WORK INSTRUCTIONS =
Turn every line of the items below into a JSON list of strings, one string per line, leaving out blank lines.
******
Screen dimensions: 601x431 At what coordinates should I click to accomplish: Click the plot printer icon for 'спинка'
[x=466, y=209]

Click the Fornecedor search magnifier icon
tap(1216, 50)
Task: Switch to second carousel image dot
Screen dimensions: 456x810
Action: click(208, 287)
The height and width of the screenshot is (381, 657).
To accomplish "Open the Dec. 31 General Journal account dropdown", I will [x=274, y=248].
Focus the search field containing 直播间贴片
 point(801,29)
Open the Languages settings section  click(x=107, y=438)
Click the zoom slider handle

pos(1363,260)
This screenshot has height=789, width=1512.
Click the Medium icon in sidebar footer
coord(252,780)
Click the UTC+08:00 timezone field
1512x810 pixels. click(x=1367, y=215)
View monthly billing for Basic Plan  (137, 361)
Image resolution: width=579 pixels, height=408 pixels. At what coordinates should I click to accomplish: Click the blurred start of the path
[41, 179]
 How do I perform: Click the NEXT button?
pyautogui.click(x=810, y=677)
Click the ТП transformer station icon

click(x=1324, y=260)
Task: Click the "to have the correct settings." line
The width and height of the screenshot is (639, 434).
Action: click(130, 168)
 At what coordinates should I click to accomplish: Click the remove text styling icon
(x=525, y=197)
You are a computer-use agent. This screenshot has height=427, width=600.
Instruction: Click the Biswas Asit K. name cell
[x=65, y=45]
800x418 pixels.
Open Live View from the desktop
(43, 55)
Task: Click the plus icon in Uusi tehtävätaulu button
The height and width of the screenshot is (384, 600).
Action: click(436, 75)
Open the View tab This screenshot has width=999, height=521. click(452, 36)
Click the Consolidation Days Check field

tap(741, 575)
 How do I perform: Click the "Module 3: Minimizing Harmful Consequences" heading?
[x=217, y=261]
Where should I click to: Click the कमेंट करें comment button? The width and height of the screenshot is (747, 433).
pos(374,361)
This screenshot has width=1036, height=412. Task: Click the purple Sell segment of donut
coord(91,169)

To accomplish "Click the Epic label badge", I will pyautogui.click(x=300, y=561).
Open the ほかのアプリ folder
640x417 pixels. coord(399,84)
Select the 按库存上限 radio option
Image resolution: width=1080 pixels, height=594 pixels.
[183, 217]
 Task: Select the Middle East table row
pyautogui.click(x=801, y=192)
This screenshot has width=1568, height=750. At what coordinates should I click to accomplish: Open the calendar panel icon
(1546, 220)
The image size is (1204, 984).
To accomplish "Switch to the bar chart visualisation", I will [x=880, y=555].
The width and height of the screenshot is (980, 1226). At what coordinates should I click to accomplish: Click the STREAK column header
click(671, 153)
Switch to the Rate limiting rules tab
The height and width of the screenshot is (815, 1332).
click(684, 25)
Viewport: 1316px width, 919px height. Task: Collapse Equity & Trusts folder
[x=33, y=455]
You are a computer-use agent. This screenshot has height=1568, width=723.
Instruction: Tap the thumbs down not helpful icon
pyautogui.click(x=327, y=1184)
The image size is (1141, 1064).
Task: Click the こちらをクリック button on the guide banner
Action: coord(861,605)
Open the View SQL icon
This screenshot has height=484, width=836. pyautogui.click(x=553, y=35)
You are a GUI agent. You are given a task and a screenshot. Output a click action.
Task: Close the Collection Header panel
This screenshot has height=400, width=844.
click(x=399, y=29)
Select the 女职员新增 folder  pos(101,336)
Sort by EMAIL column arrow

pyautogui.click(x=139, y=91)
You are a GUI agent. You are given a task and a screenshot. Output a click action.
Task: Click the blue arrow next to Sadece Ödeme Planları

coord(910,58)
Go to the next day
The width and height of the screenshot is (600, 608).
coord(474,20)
******
ANSWER TO THIS TASK =
[
  "Screen dimensions: 601x431 At what coordinates should I click to accomplish: Click the plot printer icon for 'спинка'",
  "[x=466, y=209]",
  "Click the Fornecedor search magnifier icon",
  "tap(1216, 50)",
  "Task: Switch to second carousel image dot",
  "Screen dimensions: 456x810",
  "Action: click(208, 287)",
  "The height and width of the screenshot is (381, 657).",
  "To accomplish \"Open the Dec. 31 General Journal account dropdown\", I will [x=274, y=248].",
  "Focus the search field containing 直播间贴片",
  " point(801,29)",
  "Open the Languages settings section  click(x=107, y=438)",
  "Click the zoom slider handle",
  "pos(1363,260)",
  "This screenshot has height=789, width=1512.",
  "Click the Medium icon in sidebar footer",
  "coord(252,780)",
  "Click the UTC+08:00 timezone field",
  "1512x810 pixels. click(x=1367, y=215)",
  "View monthly billing for Basic Plan  (137, 361)",
  "Image resolution: width=579 pixels, height=408 pixels. At what coordinates should I click to accomplish: Click the blurred start of the path",
  "[41, 179]",
  " How do I perform: Click the NEXT button?",
  "pyautogui.click(x=810, y=677)",
  "Click the ТП transformer station icon",
  "click(x=1324, y=260)",
  "Task: Click the \"to have the correct settings.\" line",
  "The width and height of the screenshot is (639, 434).",
  "Action: click(130, 168)",
  " At what coordinates should I click to accomplish: Click the remove text styling icon",
  "(x=525, y=197)",
  "You are a computer-use agent. This screenshot has height=427, width=600.",
  "Instruction: Click the Biswas Asit K. name cell",
  "[x=65, y=45]",
  "800x418 pixels.",
  "Open Live View from the desktop",
  "(43, 55)",
  "Task: Click the plus icon in Uusi tehtävätaulu button",
  "The height and width of the screenshot is (384, 600).",
  "Action: click(436, 75)",
  "Open the View tab This screenshot has width=999, height=521. click(452, 36)",
  "Click the Consolidation Days Check field",
  "tap(741, 575)",
  " How do I perform: Click the \"Module 3: Minimizing Harmful Consequences\" heading?",
  "[x=217, y=261]",
  "Where should I click to: Click the कमेंट करें comment button? The width and height of the screenshot is (747, 433).",
  "pos(374,361)",
  "This screenshot has width=1036, height=412. Task: Click the purple Sell segment of donut",
  "coord(91,169)",
  "To accomplish \"Click the Epic label badge\", I will pyautogui.click(x=300, y=561).",
  "Open the ほかのアプリ folder",
  "640x417 pixels. coord(399,84)",
  "Select the 按库存上限 radio option",
  "Image resolution: width=1080 pixels, height=594 pixels.",
  "[183, 217]",
  " Task: Select the Middle East table row",
  "pyautogui.click(x=801, y=192)",
  "This screenshot has width=1568, height=750. At what coordinates should I click to accomplish: Open the calendar panel icon",
  "(1546, 220)",
  "The image size is (1204, 984).",
  "To accomplish \"Switch to the bar chart visualisation\", I will [x=880, y=555].",
  "The width and height of the screenshot is (980, 1226). At what coordinates should I click to accomplish: Click the STREAK column header",
  "click(671, 153)",
  "Switch to the Rate limiting rules tab",
  "The height and width of the screenshot is (815, 1332).",
  "click(684, 25)",
  "Viewport: 1316px width, 919px height. Task: Collapse Equity & Trusts folder",
  "[x=33, y=455]",
  "You are a computer-use agent. This screenshot has height=1568, width=723.",
  "Instruction: Tap the thumbs down not helpful icon",
  "pyautogui.click(x=327, y=1184)",
  "The image size is (1141, 1064).",
  "Task: Click the こちらをクリック button on the guide banner",
  "Action: coord(861,605)",
  "Open the View SQL icon",
  "This screenshot has height=484, width=836. pyautogui.click(x=553, y=35)",
  "You are a GUI agent. You are given a task and a screenshot. Output a click action.",
  "Task: Close the Collection Header panel",
  "This screenshot has height=400, width=844.",
  "click(x=399, y=29)",
  "Select the 女职员新增 folder  pos(101,336)",
  "Sort by EMAIL column arrow",
  "pyautogui.click(x=139, y=91)",
  "You are a GUI agent. You are given a task and a screenshot. Output a click action.",
  "Task: Click the blue arrow next to Sadece Ödeme Planları",
  "coord(910,58)",
  "Go to the next day",
  "The width and height of the screenshot is (600, 608).",
  "coord(474,20)"
]